Baehr serves as a Major in the Marine Corps Reserves as the Reserve Regional Defense Counsel-East Coast. In 2018, he activated and deployed to the Middle East for Operation Inherent Resolve, where he worked on the Command Staff and earned the Defense Meritorious Service Medal.
In his civilian career, Baehr was a federal prosecutor at the U.S. Attorney’s Office in New Orleans, prosecuting over 100 defendants for felony-level violations in the Eastern District of Louisiana including narcotics, fraud, murder, and corruption. He previously clerked for Judge Edith Clement of the United States Fifth Circuit Court of Appeals.

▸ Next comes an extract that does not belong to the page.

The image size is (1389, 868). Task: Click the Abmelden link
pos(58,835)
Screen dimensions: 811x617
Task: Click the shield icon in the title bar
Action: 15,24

Baehr’s first job after law school was as an active-duty Marine judge advocate defense counsel. He defended over 200 Marines in trials, presentencing trials, and administrative boards.
Baehr received his J.D. and a Masters in History from the University of Virginia in 2008. He graduated from Dartmouth College with honors in History and Government in 2005.
Special Agent, Federal Bureau of Investigation; Case Agent, Chasing the Dragon Project
SA Shane Dana is a Special Agent for the FBI. He is assigned to a Health Care Fraud Squad for the Washington Field Office where he has focused on prescription drug diversion for the past 12 years. SA Dana was the case agent for the production of the FBI/DEA documentary, Chasing the Dragon - Life of an Opiate Addict, which was released on February 4, 2016 (FBI.gov/Chasingthedragon). SA Dana has also supported the FBI as a SWAT operator for over 10 years. SA Dana holds a Masters in International Public Affairs from the University of Wisconsin - Madison; an MBA from Rollins College; and a BBA in Finance from the University of Wisconsin - Whitewater. Prior to joining the FBI, SA Dana worked for an institutional money management firm and he was a commissioned Army Infantry Officer, and served in the Wisconsin Army National Guard.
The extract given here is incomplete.